Extracted entries -
╔══

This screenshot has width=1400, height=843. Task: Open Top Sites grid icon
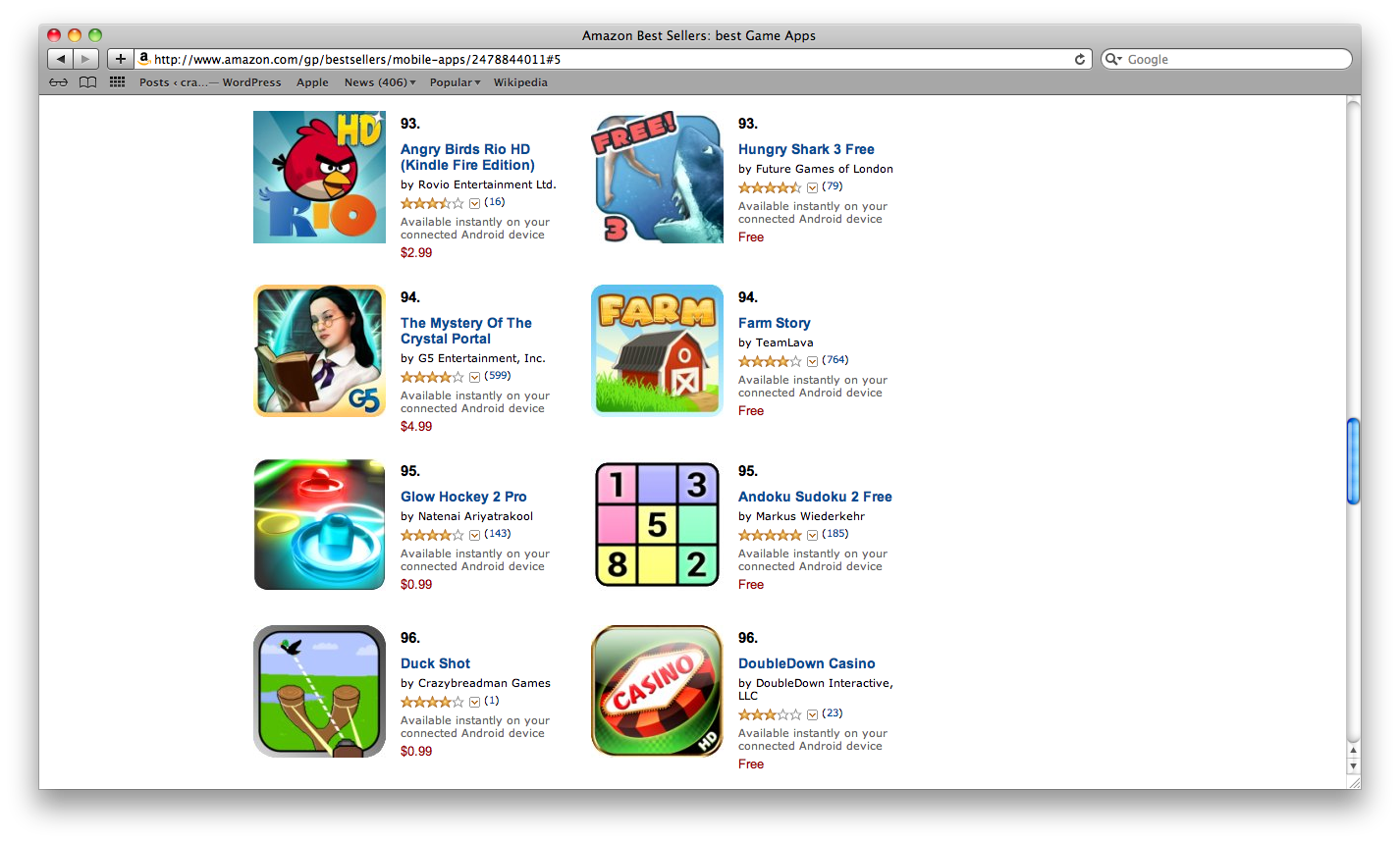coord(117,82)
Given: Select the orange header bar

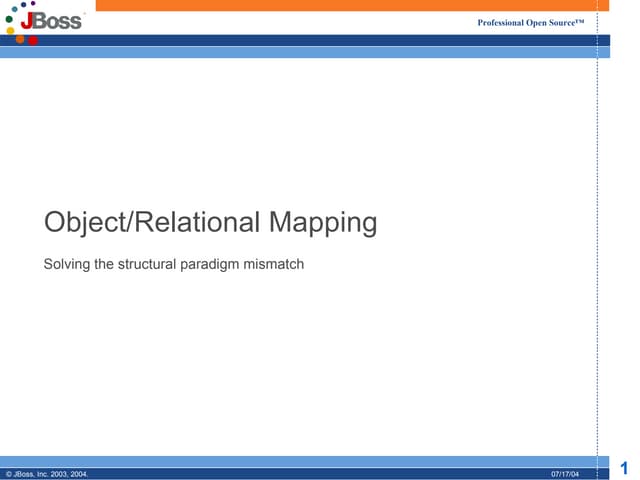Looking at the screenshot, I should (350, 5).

╚══
╔══

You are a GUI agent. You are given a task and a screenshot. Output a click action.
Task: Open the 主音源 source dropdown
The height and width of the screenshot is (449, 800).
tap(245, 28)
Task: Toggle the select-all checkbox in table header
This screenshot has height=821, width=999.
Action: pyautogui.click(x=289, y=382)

╚══

Given exercise - Echo the listing lines back verbatim, starting at the line that contains "Task: Toggle the" and ending at the line that contains "Action: pyautogui.click(x=289, y=382)".

Reply -
Task: Toggle the select-all checkbox in table header
This screenshot has height=821, width=999.
Action: pyautogui.click(x=289, y=382)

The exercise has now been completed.